The request
Copy out the rows below word for word, beginning at the line containing "The width and height of the screenshot is (901, 693)." and continuing through the line containing "Action: (76, 268)", with both of those lines included.

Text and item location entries
******************************
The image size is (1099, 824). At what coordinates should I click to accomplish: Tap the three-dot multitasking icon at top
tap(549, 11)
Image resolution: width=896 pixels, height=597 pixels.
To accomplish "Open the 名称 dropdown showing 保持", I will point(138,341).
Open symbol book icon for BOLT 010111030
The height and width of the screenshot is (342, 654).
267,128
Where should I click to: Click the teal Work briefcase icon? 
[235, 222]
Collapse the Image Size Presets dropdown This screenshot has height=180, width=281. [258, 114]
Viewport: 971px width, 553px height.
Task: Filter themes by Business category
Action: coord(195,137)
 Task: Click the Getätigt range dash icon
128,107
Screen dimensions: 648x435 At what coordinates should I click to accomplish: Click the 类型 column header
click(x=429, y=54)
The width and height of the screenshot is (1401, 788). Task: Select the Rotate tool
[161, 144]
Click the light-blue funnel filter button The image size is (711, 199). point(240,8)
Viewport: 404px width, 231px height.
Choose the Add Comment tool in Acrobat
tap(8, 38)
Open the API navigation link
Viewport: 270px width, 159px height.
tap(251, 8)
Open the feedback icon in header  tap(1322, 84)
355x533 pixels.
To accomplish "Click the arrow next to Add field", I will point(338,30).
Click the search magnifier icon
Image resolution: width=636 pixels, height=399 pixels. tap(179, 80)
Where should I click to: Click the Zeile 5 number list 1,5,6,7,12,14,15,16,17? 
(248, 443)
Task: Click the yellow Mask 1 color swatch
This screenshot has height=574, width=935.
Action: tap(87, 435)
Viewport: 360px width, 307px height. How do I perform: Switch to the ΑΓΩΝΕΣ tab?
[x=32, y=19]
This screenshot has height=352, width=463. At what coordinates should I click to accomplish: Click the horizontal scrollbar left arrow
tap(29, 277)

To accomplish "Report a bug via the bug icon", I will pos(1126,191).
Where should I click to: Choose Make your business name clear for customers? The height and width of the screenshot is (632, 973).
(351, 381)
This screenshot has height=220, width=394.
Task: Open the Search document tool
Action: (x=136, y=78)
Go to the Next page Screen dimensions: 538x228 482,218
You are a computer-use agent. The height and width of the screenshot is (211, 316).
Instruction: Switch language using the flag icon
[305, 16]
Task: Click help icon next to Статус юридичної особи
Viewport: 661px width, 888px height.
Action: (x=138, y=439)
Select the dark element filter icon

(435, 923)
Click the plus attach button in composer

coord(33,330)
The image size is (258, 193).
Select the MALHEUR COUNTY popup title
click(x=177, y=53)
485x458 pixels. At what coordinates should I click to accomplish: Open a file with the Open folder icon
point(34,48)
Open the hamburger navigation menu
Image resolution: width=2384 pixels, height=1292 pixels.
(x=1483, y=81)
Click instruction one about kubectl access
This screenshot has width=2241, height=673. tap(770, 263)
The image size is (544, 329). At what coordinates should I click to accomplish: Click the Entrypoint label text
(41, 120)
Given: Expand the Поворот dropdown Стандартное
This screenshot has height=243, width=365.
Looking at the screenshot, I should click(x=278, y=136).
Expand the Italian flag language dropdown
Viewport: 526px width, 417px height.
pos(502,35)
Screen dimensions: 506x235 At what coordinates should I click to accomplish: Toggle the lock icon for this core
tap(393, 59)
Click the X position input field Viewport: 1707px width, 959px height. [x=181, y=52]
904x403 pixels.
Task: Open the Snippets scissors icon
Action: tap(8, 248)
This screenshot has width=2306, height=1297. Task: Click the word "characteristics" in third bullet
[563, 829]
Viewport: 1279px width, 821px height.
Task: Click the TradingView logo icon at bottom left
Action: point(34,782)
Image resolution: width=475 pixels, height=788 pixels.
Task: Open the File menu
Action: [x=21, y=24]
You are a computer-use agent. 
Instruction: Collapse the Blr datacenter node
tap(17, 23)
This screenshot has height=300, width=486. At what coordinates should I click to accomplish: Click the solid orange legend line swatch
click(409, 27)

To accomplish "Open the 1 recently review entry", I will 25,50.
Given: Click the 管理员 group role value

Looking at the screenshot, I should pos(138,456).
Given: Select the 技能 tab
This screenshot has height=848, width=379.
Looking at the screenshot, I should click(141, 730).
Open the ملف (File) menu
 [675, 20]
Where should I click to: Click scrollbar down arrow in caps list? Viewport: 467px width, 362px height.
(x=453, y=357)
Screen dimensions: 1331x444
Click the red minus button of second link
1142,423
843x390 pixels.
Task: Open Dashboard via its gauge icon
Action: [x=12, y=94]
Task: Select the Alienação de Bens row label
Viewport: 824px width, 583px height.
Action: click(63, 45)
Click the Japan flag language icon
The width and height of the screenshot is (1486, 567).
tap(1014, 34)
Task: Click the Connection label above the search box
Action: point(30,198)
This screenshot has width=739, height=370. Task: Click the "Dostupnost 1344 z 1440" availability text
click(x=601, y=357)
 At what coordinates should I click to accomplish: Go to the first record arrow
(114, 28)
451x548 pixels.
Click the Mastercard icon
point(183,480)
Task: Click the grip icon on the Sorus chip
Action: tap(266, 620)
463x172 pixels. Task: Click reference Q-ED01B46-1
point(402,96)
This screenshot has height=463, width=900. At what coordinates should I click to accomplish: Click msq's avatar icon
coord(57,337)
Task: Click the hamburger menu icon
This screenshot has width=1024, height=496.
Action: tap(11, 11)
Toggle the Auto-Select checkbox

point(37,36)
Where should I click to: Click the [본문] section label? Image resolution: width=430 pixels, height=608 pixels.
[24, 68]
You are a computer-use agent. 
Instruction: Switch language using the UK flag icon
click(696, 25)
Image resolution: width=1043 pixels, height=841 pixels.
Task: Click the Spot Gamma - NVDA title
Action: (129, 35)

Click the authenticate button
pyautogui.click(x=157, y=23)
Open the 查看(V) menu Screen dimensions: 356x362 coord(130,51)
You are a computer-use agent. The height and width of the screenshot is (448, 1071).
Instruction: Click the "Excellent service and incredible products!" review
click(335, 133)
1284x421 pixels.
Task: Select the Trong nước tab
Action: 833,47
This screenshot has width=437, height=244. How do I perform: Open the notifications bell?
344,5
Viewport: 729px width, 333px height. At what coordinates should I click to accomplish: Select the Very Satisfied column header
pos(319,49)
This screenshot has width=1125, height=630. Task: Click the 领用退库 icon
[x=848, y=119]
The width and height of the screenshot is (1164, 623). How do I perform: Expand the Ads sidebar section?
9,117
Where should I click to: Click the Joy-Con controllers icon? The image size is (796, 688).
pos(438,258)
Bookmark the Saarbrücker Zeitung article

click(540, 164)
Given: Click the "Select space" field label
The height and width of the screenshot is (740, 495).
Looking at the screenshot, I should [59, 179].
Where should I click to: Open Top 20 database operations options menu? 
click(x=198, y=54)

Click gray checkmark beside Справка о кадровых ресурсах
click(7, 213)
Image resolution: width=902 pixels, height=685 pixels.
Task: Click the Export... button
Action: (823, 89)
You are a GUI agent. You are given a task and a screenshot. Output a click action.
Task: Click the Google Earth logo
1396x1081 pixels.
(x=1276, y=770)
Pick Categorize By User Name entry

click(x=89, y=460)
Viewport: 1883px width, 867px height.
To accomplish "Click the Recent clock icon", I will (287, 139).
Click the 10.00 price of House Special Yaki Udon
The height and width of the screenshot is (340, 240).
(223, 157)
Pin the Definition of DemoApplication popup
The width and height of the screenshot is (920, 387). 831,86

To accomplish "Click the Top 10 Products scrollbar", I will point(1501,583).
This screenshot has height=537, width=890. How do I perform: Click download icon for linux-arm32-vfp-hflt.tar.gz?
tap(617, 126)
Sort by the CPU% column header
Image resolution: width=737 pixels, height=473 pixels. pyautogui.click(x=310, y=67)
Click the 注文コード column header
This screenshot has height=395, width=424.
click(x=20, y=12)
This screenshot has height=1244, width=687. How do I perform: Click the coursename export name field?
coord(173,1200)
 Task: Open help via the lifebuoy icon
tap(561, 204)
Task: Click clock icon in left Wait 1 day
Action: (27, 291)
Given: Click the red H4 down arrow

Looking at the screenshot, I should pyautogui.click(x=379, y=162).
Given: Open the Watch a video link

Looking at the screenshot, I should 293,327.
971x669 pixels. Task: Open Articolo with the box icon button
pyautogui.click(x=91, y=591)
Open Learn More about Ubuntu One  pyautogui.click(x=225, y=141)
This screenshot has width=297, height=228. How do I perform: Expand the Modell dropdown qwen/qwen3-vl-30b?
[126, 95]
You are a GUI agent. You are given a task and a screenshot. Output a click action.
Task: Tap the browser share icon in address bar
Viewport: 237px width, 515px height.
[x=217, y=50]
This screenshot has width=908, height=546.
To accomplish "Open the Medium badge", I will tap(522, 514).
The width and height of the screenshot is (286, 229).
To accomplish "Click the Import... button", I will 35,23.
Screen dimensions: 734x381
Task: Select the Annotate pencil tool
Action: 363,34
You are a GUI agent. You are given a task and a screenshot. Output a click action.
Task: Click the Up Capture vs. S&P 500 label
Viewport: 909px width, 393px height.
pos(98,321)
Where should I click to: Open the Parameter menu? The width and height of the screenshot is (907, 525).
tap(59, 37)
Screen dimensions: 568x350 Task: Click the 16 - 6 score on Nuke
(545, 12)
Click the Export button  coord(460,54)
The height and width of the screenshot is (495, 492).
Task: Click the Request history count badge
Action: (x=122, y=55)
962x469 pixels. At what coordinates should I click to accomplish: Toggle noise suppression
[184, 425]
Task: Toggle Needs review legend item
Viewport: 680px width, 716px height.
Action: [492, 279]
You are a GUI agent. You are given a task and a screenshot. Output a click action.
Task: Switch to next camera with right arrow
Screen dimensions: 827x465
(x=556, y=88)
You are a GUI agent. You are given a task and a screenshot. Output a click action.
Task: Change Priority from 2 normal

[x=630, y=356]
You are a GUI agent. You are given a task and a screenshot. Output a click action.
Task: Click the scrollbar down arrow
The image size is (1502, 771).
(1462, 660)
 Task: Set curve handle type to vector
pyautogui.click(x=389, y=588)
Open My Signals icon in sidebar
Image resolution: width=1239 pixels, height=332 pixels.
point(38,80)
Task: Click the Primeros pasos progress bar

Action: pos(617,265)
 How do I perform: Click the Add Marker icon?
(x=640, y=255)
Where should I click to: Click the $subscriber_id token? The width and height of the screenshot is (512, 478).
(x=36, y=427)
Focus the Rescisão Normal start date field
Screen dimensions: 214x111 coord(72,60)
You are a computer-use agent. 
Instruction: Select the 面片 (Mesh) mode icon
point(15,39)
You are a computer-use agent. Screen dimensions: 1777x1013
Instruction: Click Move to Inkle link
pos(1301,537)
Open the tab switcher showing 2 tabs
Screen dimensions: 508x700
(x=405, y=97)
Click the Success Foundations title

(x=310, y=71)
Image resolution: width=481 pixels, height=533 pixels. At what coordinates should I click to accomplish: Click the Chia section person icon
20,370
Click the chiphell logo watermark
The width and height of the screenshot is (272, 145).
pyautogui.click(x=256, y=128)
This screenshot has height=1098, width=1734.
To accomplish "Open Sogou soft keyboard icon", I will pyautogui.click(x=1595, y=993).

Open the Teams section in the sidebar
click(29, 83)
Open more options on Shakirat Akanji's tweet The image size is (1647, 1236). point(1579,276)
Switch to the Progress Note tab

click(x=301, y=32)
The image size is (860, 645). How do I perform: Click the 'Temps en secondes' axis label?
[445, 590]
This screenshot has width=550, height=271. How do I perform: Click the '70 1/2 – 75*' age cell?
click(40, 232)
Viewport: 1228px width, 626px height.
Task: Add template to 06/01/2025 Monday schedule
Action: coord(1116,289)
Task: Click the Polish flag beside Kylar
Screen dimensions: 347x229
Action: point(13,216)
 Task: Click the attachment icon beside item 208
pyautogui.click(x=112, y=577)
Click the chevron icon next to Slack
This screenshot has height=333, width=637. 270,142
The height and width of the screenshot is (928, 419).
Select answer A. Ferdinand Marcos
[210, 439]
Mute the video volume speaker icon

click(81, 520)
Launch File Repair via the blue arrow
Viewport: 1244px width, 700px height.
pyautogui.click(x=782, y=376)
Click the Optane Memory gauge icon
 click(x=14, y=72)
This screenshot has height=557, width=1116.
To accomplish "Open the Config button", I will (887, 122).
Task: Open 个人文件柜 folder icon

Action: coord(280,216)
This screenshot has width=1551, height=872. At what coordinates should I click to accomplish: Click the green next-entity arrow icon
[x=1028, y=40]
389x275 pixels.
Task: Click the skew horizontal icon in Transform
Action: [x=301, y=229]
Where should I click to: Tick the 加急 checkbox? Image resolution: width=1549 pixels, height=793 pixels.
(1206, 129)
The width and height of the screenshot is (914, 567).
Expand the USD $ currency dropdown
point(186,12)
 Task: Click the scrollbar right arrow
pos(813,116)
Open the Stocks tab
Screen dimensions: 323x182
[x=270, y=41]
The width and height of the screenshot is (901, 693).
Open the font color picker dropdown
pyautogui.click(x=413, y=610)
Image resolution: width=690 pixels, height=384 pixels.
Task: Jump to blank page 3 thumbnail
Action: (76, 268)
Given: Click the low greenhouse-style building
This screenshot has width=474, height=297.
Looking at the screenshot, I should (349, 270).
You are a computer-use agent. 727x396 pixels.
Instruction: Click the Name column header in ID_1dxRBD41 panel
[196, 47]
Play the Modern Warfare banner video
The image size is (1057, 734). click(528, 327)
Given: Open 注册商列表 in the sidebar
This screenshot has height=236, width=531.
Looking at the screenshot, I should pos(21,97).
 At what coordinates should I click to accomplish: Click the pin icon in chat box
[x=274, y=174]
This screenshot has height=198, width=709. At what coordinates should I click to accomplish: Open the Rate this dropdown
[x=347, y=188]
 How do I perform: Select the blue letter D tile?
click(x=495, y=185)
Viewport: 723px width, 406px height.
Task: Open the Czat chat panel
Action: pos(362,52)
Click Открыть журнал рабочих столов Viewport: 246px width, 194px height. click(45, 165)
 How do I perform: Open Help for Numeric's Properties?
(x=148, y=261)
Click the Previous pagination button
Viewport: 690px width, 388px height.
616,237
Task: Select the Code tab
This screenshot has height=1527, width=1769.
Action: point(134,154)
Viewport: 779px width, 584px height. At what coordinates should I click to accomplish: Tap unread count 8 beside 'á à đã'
******************************
Response
The width and height of the screenshot is (901, 693).
Open the font color picker dropdown
pyautogui.click(x=413, y=610)
Image resolution: width=690 pixels, height=384 pixels.
Task: Jump to blank page 3 thumbnail
Action: (76, 268)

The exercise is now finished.